H. Vincent Poor is the Michael Henry Strater University Professor at Princeton University, where his interests include information theory, machine learning and network science, and their applications in wireless networks, energy systems and related fields. Prior to joining Princeton in 1990, he was on the faculty of the University of Illinois, and he has also held visiting appointments at several other universities, including Berkeley, Cambridge, Harvard and Stanford, among others. Among his publications is the forthcoming book Machine Learning and Wireless Communications, to be published by Cambridge University Press. Dr. Poor is a member of the U.S. National Academy of Engineering and the U.S. National Academy of Sciences, and is a foreign member of the Chinese Academy of Sciences, the Royal Society, and other national and international academies. Recent recognition of his work includes the 2017 IEEE Alexander Graham Medal, and honorary doctorates from a number of universities in Asia, Europe and North America.

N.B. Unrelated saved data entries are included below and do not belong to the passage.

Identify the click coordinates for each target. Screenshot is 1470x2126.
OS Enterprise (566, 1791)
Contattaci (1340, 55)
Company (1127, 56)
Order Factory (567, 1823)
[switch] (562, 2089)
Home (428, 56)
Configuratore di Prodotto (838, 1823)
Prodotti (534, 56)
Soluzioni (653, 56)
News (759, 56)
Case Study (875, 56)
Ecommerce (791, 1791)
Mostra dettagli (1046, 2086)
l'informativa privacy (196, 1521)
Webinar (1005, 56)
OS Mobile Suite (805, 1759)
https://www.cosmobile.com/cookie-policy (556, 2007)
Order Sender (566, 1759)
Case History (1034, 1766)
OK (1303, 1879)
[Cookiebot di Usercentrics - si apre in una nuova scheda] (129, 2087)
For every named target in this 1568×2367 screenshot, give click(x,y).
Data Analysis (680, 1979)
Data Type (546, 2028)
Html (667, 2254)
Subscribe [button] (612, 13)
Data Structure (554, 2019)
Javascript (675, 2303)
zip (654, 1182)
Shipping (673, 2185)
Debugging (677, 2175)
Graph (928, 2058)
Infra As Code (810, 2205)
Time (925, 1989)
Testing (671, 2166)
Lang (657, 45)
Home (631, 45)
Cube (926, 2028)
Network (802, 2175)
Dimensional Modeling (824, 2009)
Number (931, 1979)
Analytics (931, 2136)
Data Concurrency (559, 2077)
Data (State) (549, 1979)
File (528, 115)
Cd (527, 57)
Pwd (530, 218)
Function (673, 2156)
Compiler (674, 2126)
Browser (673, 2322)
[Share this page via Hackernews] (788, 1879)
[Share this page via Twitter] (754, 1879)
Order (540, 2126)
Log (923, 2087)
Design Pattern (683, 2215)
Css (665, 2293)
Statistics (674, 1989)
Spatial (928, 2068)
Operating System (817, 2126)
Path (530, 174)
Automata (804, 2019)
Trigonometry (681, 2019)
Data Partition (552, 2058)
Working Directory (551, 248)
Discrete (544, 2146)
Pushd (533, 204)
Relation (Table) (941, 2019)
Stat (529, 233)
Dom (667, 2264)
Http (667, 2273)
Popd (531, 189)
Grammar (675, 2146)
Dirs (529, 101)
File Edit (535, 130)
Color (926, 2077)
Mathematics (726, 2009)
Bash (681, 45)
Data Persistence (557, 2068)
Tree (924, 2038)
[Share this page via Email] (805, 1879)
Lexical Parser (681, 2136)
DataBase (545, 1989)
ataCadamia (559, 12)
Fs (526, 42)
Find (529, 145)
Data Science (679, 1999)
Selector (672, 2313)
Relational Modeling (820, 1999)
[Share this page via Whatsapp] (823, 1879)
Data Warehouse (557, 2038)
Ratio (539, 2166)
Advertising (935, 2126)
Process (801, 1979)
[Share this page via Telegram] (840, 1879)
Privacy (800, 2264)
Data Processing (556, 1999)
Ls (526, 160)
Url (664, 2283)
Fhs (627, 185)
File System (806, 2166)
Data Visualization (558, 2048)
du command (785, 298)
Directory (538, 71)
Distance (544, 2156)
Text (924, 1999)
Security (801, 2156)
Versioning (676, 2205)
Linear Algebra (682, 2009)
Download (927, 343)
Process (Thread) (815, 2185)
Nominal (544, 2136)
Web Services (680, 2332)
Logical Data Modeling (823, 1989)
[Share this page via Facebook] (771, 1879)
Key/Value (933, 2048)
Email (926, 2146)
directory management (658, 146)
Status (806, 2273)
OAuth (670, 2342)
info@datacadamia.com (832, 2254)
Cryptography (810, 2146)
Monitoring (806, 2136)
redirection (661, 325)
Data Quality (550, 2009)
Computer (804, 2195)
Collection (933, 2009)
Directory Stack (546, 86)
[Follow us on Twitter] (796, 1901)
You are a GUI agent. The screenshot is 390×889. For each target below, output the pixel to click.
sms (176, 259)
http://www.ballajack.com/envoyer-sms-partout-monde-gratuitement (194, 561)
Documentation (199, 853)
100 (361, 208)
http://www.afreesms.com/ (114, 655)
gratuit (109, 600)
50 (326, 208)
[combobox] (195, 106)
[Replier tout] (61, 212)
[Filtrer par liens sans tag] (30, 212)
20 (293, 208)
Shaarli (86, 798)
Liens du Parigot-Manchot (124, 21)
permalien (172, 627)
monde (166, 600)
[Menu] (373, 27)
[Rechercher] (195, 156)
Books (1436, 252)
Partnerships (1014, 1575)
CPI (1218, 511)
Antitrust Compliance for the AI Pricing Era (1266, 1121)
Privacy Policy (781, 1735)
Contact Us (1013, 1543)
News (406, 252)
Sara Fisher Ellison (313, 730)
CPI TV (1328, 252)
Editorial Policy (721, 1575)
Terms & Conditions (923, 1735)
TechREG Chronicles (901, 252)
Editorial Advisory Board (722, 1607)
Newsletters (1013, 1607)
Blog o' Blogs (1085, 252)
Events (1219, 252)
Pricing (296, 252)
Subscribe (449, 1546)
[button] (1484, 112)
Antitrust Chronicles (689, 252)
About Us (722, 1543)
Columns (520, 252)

Plenary Speaker: Professor Ivan Dokmanić

Associate Professor for Data-Analytics, University of Basel, Switzerland

Lecture title: Learning for Inverse Problems with a Little Help from Signal Processing


State-of-the-art approaches to computed tomography, MRI, and many other inverse problems in imaging use deep neural networks. Although our understanding of neural nets is improving by the minute, they are still often more surprising than intuitive. Some of the unintuitive behavior has to do with household signal processing topics. Convnets are advertised as shift invariant... but they are not. Their architectures evoke textbook images of analysis–synthesis dictionaries but they perform much better... or do they? I will show that truly invariant convnets exist (and work better!) and that good old sparsifying dictionaries can perform as well as neural nets on important inverse problems. I will then move to wave-based inverse problems and show how insights from physics lead to principled neural architectures with strong out-of-distribution generalization. The key role is again, implicitly, played by sparsity. Finally, I will address well-posedness of learning for imaging by discussing universal injective neural networks.


Ivan Dokmanić is an Associate Professor in the Department of Mathematics and Computer Science at the University of Basel, Switzerland. From 2016 to 2019 he was an Assistant Professor in the Coordinated Science Laboratory at the University of Illinois at Urbana-Champaign, where he now holds an adjunct appointment. He received a diploma in electrical engineering from the University of Zagreb in 2007, a PhD in computer science from EPFL in 2015, and did a postdoc at Institut Langevin and Ecole Normale Supérieure in Paris between 2015 and 2016. Before that he was a teaching assistant at the University of Zagreb, a codec developer for MainConcept AG, Aachen, and a digital audio effects designer for Little Endian Ltd., Zagreb. His research interests lie between inverse problems, machine learning, and signal processing . He received the Best Student Paper Award at ICASSP 2011, a Google PhD Fellowship, an EPFL Outstanding Doctoral Thesis Award and a Google Faculty Research Award. In 2019 the European Research Council (ERC) awarded him a Starting Grant.